Exercise material START

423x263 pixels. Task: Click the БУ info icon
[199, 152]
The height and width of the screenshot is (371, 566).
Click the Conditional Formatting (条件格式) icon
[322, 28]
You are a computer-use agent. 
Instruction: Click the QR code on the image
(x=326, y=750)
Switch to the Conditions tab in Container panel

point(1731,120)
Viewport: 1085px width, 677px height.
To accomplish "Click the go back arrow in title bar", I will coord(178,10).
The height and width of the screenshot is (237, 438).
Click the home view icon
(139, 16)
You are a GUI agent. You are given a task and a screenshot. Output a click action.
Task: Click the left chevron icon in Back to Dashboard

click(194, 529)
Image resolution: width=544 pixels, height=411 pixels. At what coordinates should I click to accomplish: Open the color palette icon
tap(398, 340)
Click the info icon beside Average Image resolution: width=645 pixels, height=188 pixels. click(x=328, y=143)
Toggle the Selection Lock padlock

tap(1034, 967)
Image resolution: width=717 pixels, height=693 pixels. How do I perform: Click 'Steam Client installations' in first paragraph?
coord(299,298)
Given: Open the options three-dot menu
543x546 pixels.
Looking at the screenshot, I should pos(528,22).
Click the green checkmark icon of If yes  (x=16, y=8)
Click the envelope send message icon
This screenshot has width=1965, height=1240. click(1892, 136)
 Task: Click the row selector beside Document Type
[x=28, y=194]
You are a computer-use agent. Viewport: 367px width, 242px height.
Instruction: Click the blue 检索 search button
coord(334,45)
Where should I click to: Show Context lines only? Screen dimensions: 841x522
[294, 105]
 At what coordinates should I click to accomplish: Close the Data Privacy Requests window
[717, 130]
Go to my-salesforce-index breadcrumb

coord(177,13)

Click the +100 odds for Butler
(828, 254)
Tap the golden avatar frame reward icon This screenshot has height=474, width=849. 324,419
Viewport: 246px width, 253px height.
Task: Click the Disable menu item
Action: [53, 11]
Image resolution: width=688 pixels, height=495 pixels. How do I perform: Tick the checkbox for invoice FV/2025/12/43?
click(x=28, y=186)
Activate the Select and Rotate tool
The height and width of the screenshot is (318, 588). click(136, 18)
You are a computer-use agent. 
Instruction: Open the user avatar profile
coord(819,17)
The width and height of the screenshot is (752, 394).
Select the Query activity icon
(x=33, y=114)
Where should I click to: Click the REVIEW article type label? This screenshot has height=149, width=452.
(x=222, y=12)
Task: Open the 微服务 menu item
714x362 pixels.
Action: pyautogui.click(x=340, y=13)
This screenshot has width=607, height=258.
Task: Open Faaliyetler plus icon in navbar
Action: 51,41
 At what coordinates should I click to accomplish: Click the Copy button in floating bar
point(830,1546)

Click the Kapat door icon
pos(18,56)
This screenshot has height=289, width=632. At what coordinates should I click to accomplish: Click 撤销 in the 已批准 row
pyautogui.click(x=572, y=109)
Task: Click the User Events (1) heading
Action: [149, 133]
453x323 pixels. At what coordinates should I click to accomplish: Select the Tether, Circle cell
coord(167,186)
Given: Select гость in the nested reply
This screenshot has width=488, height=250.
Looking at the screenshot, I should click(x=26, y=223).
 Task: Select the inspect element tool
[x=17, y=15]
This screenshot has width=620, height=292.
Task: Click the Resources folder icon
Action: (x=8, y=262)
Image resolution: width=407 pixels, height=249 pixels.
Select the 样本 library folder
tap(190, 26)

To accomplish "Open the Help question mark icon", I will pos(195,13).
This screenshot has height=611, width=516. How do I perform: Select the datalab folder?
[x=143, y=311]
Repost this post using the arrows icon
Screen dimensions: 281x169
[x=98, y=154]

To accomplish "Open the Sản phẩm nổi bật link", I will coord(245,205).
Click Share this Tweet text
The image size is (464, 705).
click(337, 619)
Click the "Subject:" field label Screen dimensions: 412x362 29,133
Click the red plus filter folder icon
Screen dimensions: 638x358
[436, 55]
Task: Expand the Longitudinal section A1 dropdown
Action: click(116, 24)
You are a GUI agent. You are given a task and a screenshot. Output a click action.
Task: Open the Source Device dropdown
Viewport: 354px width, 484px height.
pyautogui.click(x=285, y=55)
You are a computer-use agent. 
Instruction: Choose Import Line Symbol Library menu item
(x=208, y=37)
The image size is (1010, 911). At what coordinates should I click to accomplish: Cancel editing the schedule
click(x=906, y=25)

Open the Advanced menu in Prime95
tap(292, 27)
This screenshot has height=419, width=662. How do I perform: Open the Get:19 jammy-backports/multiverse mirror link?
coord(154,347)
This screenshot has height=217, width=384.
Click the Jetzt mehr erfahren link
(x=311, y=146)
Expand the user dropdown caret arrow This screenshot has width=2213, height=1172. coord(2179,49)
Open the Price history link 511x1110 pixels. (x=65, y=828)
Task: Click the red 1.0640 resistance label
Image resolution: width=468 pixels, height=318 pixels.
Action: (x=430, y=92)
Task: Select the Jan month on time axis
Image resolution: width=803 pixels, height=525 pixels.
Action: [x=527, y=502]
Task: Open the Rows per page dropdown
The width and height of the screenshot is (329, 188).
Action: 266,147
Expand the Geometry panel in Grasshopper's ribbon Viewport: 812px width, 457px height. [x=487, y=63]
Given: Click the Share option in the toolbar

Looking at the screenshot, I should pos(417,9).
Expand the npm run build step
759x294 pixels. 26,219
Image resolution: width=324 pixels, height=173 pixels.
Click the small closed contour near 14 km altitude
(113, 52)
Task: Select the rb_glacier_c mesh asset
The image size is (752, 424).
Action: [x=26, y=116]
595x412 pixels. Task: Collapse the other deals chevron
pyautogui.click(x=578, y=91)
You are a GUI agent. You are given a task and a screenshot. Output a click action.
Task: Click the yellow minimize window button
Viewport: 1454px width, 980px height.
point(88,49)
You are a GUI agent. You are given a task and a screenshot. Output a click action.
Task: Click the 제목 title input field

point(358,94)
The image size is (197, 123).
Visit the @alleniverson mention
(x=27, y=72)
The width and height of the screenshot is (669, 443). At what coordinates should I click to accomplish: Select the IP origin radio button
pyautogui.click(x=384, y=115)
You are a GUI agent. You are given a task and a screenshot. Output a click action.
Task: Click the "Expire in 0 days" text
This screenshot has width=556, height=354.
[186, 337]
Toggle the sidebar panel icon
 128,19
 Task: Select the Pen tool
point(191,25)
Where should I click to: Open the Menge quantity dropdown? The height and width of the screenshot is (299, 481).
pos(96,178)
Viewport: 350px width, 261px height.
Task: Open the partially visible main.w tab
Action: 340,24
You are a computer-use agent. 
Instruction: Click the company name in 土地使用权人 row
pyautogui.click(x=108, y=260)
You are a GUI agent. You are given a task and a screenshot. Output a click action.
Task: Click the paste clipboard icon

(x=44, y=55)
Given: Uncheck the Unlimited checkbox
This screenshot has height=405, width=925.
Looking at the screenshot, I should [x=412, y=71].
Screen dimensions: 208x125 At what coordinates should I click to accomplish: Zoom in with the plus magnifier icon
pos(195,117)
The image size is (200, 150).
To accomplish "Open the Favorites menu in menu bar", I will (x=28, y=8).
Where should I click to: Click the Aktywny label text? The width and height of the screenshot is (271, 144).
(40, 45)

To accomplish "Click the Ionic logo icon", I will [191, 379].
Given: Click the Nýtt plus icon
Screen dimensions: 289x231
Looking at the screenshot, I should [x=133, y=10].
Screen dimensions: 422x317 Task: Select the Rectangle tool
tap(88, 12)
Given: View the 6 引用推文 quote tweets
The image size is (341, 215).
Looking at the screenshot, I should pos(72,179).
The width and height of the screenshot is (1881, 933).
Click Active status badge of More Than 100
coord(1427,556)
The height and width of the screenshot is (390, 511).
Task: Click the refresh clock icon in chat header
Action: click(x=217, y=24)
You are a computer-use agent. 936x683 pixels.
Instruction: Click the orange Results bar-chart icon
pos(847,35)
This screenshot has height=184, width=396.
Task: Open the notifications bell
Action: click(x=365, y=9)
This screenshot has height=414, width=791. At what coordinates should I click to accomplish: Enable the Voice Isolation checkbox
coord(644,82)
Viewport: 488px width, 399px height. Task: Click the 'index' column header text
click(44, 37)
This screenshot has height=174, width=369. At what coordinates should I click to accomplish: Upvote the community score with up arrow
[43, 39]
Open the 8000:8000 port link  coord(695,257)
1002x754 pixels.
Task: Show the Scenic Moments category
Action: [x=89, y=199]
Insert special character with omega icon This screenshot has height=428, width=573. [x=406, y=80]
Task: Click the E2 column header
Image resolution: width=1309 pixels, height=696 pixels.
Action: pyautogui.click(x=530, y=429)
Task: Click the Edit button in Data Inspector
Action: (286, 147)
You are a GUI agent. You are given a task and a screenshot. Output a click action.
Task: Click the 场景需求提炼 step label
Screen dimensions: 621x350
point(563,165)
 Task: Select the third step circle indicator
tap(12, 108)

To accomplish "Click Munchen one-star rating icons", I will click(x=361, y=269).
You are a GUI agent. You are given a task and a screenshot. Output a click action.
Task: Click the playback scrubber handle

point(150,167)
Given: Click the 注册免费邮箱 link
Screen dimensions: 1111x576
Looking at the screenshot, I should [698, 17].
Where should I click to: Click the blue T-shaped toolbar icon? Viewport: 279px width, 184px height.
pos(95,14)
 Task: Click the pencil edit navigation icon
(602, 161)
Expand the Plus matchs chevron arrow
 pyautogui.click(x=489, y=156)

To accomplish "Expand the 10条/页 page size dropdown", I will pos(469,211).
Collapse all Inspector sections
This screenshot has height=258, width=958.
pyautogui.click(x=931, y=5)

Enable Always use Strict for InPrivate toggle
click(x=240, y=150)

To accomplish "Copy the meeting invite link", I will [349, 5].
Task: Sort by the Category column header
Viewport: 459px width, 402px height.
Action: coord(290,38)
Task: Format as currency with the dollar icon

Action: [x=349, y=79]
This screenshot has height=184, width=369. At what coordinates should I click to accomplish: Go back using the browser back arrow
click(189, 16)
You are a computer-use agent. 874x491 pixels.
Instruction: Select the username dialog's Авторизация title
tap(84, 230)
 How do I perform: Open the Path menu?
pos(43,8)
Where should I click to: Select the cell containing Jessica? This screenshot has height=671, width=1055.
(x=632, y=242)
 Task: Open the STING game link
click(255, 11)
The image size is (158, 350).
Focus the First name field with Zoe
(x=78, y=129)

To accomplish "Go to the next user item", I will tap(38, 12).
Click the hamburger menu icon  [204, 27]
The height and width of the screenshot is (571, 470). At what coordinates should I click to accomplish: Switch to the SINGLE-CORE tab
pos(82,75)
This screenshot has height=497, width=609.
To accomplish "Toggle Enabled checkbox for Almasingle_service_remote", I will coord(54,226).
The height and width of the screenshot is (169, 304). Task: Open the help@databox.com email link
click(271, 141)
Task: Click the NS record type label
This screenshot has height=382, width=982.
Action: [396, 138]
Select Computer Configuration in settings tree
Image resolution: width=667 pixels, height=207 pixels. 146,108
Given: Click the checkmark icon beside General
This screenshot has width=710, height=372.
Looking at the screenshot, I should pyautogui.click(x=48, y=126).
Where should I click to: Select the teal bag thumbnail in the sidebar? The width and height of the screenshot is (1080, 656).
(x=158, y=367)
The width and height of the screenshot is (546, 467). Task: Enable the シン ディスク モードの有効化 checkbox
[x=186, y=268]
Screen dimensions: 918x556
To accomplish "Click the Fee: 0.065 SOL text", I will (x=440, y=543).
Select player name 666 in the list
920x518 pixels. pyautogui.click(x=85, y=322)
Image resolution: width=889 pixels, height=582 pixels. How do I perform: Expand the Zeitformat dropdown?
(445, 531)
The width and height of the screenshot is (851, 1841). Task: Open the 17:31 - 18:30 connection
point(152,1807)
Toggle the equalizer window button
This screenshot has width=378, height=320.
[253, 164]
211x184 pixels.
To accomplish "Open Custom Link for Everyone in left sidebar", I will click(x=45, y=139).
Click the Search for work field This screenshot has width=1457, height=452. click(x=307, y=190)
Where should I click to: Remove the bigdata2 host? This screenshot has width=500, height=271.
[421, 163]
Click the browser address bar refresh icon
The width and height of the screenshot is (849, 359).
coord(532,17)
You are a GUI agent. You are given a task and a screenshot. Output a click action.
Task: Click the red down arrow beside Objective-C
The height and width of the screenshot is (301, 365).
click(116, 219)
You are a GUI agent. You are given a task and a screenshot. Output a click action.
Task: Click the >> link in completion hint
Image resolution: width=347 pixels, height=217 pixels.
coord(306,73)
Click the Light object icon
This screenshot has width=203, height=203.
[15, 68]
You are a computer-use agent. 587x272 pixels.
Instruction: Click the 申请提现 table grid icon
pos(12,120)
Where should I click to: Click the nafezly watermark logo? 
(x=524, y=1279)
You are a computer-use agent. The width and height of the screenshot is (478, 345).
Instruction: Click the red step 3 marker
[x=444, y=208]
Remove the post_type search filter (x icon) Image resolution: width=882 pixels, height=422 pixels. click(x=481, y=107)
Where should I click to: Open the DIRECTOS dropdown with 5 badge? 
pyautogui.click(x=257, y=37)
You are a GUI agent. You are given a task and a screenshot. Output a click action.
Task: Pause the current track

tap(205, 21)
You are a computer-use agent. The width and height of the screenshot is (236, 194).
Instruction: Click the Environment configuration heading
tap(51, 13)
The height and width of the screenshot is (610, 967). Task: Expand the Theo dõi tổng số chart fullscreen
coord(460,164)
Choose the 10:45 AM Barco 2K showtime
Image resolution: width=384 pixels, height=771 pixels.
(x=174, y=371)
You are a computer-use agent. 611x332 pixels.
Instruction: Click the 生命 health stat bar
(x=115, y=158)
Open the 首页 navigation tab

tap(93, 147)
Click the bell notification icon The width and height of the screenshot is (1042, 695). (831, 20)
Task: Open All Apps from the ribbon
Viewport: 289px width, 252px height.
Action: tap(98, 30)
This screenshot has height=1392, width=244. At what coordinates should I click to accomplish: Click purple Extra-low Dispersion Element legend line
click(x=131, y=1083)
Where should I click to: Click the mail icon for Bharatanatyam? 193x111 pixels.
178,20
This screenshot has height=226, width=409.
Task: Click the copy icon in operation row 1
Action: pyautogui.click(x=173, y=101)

Exercise material END

After reading the records above, give the number of lines that include "ribbon", and add nothing else.

### Result
2